#### Supplied records ####
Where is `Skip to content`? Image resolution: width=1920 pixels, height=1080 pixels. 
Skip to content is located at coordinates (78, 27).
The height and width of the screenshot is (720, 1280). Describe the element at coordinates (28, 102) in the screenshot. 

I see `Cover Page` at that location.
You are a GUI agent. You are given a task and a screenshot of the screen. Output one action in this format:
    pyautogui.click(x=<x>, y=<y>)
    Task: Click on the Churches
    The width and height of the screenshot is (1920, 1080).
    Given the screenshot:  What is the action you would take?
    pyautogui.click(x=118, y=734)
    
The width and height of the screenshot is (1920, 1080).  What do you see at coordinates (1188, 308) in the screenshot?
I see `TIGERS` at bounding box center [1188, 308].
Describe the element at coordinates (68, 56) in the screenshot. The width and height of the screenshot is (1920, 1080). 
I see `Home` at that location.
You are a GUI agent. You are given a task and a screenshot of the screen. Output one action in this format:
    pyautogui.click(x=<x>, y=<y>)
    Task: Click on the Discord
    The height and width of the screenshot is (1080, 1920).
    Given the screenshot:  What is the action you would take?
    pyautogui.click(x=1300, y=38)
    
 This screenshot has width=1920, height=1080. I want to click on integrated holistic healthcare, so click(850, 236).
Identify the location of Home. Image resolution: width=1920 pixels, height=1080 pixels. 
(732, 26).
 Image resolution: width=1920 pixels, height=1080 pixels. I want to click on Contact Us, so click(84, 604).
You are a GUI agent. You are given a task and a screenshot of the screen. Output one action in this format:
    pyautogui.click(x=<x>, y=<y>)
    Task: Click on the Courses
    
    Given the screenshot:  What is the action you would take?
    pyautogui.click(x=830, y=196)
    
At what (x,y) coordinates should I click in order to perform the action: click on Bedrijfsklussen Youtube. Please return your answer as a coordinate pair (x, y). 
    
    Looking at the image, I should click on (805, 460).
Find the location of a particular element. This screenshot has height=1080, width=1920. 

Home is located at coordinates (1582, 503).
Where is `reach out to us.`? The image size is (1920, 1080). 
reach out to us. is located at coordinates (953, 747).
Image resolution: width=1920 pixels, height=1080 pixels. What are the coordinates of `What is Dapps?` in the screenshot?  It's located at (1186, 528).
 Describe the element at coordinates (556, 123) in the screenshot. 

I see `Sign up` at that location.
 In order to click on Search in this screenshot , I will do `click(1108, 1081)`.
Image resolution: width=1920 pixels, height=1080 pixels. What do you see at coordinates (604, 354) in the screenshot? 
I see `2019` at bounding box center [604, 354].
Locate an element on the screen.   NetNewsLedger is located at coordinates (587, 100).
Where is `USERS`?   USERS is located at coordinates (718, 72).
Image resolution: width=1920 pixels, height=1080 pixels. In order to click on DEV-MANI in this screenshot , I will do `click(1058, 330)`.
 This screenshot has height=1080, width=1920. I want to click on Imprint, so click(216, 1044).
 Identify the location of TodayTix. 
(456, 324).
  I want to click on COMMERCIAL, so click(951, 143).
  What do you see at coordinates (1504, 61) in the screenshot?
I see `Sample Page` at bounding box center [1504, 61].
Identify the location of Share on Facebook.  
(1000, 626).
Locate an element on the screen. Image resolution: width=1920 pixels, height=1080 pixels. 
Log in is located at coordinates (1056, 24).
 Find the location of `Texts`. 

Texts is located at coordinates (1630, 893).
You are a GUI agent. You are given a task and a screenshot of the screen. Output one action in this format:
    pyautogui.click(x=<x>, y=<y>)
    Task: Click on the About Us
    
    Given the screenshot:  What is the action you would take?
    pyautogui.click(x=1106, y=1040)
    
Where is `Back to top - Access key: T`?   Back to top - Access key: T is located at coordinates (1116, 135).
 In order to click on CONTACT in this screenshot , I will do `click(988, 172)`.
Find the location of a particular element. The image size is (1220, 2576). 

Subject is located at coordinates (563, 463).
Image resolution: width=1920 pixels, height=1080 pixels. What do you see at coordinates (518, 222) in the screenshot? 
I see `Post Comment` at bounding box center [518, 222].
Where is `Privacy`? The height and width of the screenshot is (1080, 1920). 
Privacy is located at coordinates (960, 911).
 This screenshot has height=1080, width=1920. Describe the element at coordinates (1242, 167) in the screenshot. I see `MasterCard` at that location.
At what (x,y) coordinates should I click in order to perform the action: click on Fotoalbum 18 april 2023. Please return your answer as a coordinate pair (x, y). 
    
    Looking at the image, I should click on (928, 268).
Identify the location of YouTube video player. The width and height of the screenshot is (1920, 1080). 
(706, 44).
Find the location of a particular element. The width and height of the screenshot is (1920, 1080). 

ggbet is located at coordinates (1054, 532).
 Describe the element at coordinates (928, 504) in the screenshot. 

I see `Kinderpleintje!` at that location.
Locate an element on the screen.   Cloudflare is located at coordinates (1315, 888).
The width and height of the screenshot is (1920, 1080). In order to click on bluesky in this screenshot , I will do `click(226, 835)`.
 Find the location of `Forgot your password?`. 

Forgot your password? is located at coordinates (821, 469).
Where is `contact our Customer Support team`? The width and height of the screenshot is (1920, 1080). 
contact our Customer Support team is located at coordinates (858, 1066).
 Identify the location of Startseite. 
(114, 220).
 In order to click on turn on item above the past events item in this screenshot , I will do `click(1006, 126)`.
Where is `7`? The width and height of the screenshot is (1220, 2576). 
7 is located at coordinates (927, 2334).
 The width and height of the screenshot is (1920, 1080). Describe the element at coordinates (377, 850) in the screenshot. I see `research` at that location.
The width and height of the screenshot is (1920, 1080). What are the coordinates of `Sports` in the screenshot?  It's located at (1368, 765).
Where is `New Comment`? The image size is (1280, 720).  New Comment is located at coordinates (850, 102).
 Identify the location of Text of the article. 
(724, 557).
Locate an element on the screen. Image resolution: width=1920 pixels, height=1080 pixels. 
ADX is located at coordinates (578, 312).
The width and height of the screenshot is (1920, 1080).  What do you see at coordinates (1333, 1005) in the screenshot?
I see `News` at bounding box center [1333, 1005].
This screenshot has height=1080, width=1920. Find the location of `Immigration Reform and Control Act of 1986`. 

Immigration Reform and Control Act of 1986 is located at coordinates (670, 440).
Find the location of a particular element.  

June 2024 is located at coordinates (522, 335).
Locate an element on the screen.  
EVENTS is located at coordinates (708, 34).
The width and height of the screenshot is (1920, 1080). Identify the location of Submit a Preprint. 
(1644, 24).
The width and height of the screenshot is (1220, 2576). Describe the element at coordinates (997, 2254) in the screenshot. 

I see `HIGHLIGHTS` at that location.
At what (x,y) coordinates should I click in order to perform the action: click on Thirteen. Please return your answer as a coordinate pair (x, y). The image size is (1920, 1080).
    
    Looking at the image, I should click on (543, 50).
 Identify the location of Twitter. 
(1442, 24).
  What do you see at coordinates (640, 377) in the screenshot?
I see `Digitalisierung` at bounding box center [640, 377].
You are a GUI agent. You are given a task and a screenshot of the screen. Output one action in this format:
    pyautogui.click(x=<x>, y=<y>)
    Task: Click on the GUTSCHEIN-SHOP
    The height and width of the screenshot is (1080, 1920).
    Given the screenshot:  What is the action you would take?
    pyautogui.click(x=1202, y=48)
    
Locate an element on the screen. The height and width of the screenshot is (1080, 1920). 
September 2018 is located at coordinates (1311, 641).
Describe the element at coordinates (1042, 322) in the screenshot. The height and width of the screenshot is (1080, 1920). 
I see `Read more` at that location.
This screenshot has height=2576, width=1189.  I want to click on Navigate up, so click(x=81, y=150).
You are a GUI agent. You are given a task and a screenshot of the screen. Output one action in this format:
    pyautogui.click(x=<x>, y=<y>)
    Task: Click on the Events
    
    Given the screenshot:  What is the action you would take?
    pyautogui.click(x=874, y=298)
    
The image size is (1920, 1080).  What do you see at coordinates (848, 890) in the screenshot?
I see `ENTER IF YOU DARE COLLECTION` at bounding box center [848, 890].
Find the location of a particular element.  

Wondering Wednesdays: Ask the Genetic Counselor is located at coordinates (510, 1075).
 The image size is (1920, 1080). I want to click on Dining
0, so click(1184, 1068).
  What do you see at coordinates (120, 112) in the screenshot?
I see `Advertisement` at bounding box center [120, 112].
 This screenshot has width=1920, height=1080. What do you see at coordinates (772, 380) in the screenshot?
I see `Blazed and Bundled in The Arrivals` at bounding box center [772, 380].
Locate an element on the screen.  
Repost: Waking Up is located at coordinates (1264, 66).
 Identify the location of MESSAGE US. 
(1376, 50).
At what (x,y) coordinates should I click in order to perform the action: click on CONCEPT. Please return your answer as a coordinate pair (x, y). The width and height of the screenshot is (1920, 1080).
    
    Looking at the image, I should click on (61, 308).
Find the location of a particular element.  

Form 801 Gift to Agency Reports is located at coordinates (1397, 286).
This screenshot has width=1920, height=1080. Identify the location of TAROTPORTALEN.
####
*Problem:*
Repeat the records word for word, starting at the line that contains "coordinates (587, 100)." and ending at the line that contains "coordinates (1116, 135).".

*Completed exercise:*
Locate an element on the screen.   NetNewsLedger is located at coordinates (587, 100).
Where is `USERS`?   USERS is located at coordinates (718, 72).
Image resolution: width=1920 pixels, height=1080 pixels. In order to click on DEV-MANI in this screenshot , I will do `click(1058, 330)`.
 This screenshot has height=1080, width=1920. I want to click on Imprint, so click(216, 1044).
 Identify the location of TodayTix. 
(456, 324).
  I want to click on COMMERCIAL, so click(951, 143).
  What do you see at coordinates (1504, 61) in the screenshot?
I see `Sample Page` at bounding box center [1504, 61].
Identify the location of Share on Facebook.  
(1000, 626).
Locate an element on the screen. Image resolution: width=1920 pixels, height=1080 pixels. 
Log in is located at coordinates (1056, 24).
 Find the location of `Texts`. 

Texts is located at coordinates (1630, 893).
You are a GUI agent. You are given a task and a screenshot of the screen. Output one action in this format:
    pyautogui.click(x=<x>, y=<y>)
    Task: Click on the About Us
    
    Given the screenshot:  What is the action you would take?
    pyautogui.click(x=1106, y=1040)
    
Where is `Back to top - Access key: T`?   Back to top - Access key: T is located at coordinates (1116, 135).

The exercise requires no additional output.